The problem extends deep into the application logic itself through prompt injection and insecure output handling. When developers integrate LLMs for chatbots or summarizers, they often create paths where untrusted user input flows directly into the model's context—a new attack class that traditional tools don't understand.
Furthermore, because developers often treat AI-generated content as "trusted" internal data, they render it directly onto the page without proper sanitization. This leads to stored XSS and markdown injection that bypasses standard filters. We are also seeing a dangerous rise in "excessive agency," where agent frameworks like LangChain or CrewAI grant LLMs the power to execute code or modify databases with permissive defaults like allow_dangerous_requests=True. Existing audits aren't designed to check if an AI agent has the permissions to delete a database simply because a framework template suggested it.

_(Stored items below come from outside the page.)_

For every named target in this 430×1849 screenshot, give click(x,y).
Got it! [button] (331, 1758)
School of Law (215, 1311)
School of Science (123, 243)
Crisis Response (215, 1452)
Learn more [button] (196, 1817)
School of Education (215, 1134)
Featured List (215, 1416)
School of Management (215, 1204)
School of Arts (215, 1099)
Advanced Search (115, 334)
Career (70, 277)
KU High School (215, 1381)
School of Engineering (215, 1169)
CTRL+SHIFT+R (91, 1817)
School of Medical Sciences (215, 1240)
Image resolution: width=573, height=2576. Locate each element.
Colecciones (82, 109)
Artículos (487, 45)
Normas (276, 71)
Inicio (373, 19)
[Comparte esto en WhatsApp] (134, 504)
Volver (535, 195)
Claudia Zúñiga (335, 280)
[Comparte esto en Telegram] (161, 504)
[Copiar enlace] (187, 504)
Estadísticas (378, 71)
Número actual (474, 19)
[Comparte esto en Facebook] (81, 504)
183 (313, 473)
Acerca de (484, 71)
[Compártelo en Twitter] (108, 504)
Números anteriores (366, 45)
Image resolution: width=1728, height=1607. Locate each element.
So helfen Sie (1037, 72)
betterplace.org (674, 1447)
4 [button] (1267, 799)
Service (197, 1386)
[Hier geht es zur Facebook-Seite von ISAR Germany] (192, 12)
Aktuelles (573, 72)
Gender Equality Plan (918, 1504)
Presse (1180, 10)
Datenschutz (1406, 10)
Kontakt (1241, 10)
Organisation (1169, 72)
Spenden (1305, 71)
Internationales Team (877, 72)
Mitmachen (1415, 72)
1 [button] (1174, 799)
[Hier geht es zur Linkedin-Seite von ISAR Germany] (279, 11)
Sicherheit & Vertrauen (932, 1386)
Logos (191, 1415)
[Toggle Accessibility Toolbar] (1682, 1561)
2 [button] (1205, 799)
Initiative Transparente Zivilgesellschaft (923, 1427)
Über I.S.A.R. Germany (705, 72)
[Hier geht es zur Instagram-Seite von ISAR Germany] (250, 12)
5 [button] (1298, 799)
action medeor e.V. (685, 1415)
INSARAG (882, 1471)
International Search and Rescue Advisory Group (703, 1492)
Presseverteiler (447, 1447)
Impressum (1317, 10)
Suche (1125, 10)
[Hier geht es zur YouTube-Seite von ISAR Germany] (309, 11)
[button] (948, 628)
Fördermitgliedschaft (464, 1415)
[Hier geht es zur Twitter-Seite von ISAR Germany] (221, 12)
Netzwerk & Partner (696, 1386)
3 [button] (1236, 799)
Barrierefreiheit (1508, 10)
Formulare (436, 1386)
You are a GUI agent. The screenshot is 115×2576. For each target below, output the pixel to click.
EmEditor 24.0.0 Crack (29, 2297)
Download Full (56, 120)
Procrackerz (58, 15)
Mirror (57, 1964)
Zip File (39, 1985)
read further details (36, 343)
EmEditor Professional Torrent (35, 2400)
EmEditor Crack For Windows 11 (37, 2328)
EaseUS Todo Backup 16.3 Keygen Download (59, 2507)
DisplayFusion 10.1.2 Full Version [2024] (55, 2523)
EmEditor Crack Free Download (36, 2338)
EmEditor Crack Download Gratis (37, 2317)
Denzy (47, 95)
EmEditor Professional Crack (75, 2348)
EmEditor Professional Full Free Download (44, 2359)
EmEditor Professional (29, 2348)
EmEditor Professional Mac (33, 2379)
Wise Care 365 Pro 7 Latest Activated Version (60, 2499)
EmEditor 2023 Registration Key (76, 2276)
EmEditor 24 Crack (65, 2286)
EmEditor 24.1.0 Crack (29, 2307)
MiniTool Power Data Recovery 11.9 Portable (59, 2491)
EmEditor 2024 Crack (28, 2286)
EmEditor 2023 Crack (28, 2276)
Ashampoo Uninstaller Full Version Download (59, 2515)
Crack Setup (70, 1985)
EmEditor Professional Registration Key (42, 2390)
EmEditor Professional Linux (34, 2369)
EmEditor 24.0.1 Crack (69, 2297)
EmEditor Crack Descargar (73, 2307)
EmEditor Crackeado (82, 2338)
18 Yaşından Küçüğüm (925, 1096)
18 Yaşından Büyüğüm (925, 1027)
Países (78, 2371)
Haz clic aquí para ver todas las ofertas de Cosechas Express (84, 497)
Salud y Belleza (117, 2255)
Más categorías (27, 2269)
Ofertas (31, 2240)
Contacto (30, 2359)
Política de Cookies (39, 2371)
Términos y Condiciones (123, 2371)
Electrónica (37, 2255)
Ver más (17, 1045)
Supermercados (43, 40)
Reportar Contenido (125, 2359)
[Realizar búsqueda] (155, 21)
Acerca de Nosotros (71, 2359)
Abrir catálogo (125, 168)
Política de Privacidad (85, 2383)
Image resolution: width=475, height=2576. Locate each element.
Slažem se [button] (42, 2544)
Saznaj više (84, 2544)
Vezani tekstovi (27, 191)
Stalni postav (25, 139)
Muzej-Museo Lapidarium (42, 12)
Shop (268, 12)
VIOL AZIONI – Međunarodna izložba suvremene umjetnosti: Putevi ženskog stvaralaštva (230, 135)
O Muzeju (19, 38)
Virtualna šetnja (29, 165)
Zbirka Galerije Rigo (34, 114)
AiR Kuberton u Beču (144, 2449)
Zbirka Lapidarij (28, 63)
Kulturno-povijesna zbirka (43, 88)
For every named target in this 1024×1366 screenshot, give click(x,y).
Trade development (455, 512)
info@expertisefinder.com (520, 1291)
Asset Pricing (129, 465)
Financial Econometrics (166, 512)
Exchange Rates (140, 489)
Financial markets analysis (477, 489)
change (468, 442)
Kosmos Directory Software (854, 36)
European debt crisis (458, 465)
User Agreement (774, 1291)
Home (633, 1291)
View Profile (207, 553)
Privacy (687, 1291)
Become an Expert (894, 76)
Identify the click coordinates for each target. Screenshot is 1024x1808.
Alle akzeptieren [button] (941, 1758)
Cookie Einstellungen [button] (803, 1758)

Even more subtle is the threat of indirect prompt injection, where an AI processes external data—like a webpage or an email—that contains hidden instructions meant to hijack the model's behavior. The traditional security stack was built to catch human-written errors, not "data that becomes instructions" when processed by a machine. To combat this, a new layer of the security stack is emerging.
Developers are starting to use tools like Lakera Guard or NVIDIA’s Garak to provide real-time guardrails and red-teaming for LLMs. Others are adopting Zero Trust principles for AI agents, ensuring they operate with the absolute minimum permissions necessary. The shift is clear: the old tools catch old bugs, but as machines take over the coding process, we need a defense strategy that understands how those machines actually think.